TO DO> Copy out, character for character, the lines from the one holding "totem arrow item" through the one holding "Action: (x=1594, y=113)", both included. Leave the pictures out.

ITEMS>
============================================================

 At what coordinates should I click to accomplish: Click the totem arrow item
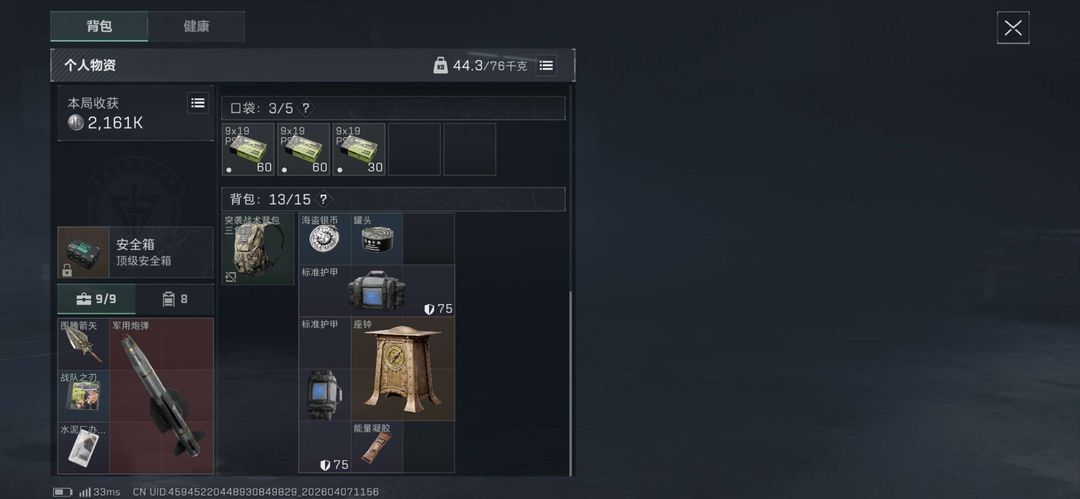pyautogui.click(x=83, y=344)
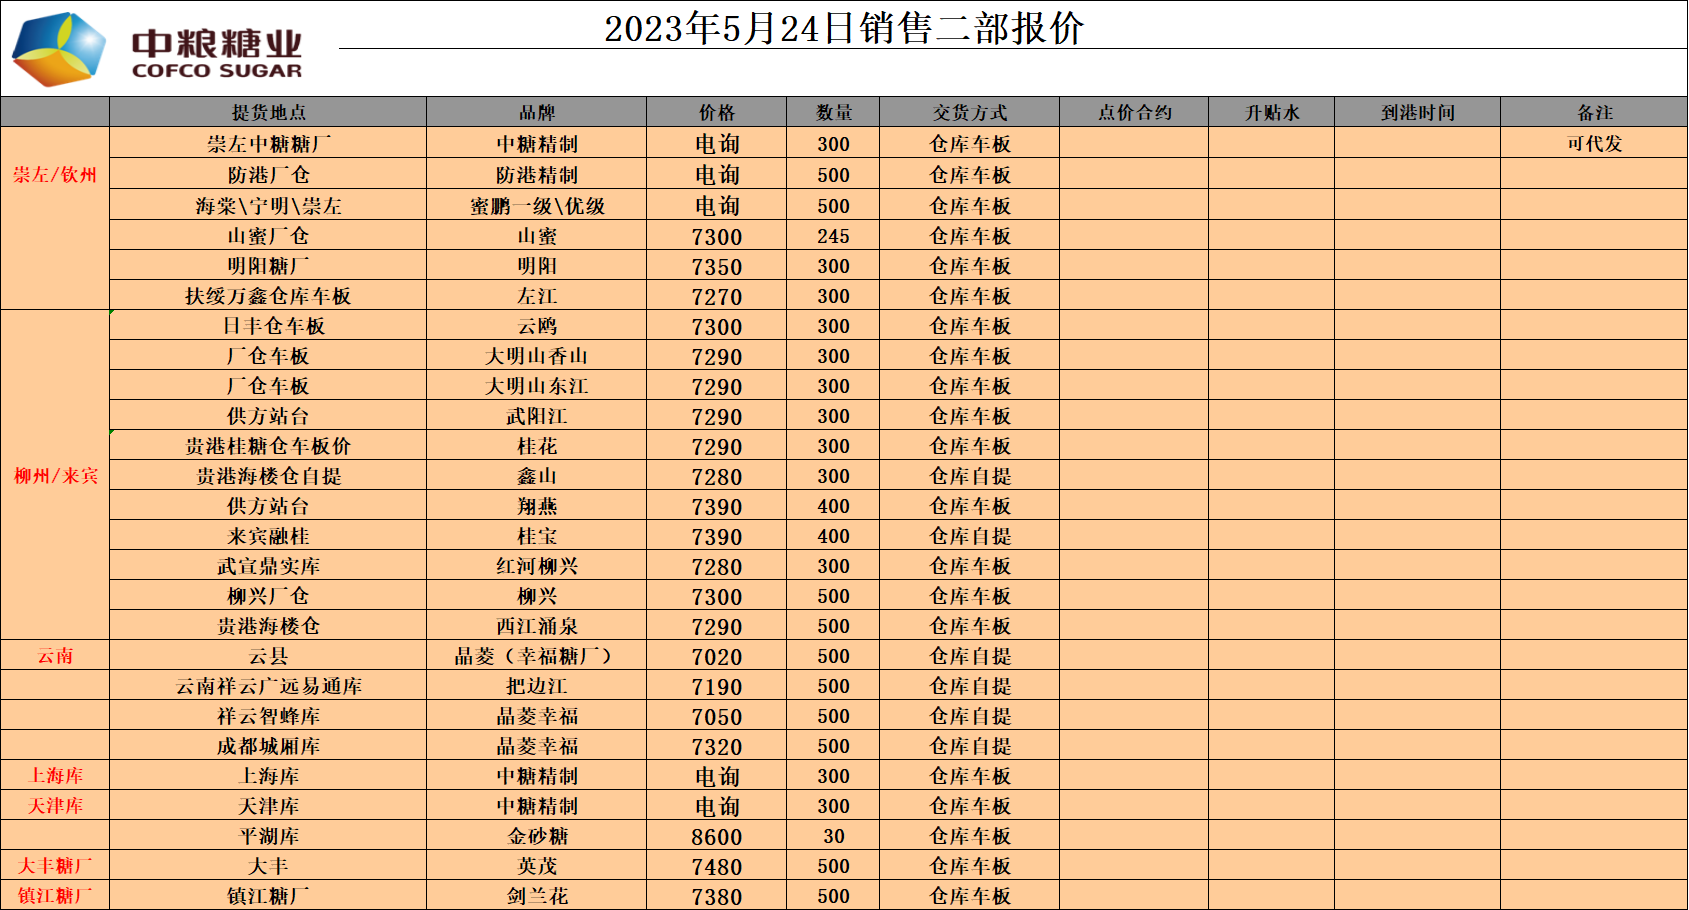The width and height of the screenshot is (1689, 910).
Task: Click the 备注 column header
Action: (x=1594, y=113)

============================================================

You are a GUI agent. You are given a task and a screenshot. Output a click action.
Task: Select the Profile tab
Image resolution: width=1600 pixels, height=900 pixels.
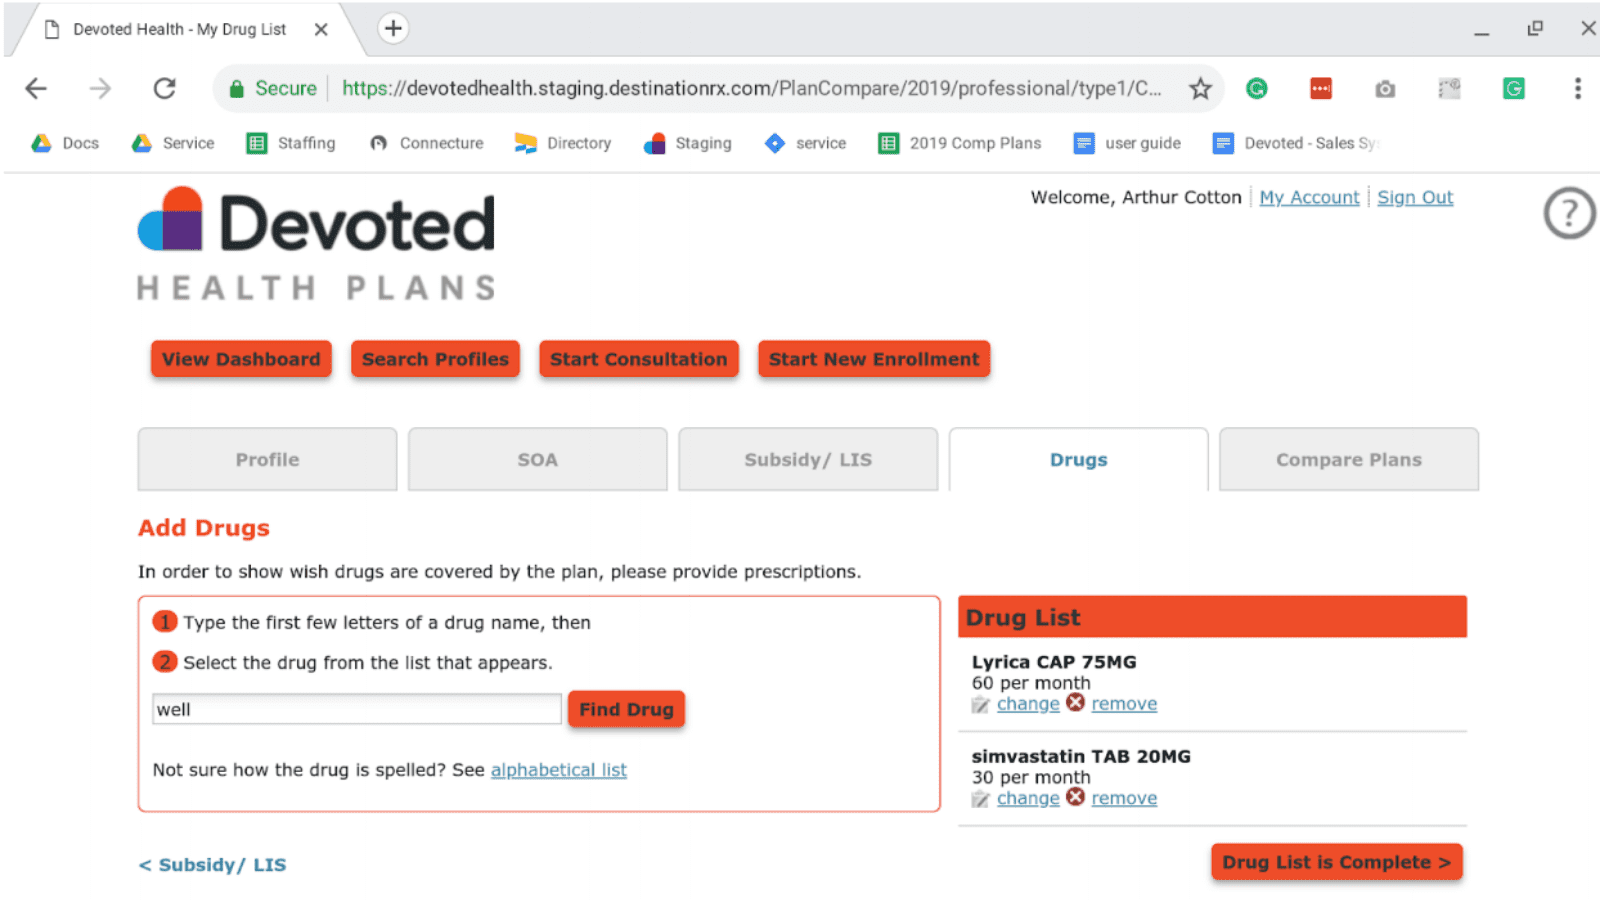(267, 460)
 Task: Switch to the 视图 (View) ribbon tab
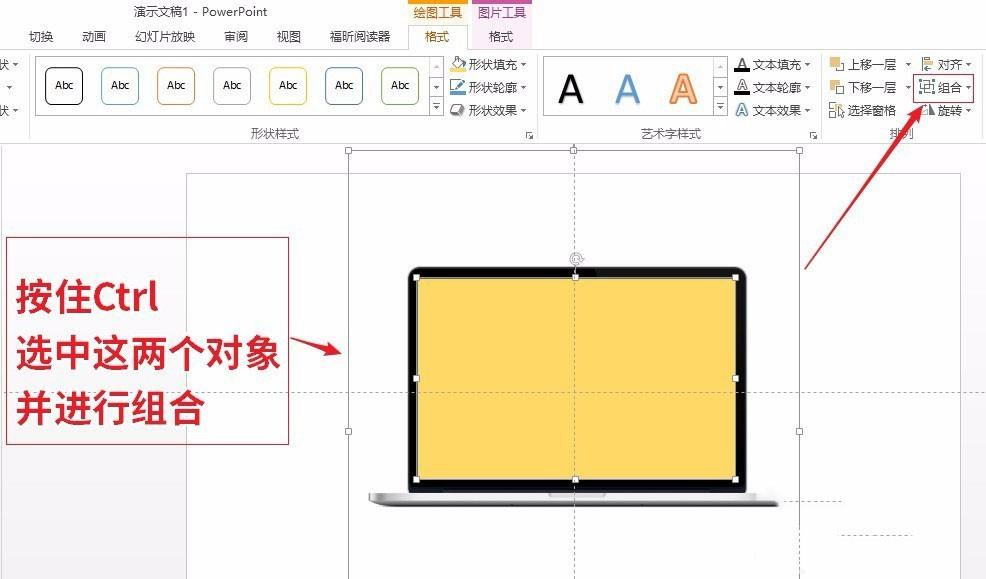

============================================================

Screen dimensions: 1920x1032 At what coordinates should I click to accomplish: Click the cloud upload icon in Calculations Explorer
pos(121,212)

============================================================

EXPECTED ANSWER>
 At what coordinates should I click to accomplish: Click the totem arrow item
pyautogui.click(x=83, y=344)
The width and height of the screenshot is (1689, 910).
Task: Click the 备注 column header
Action: (x=1594, y=113)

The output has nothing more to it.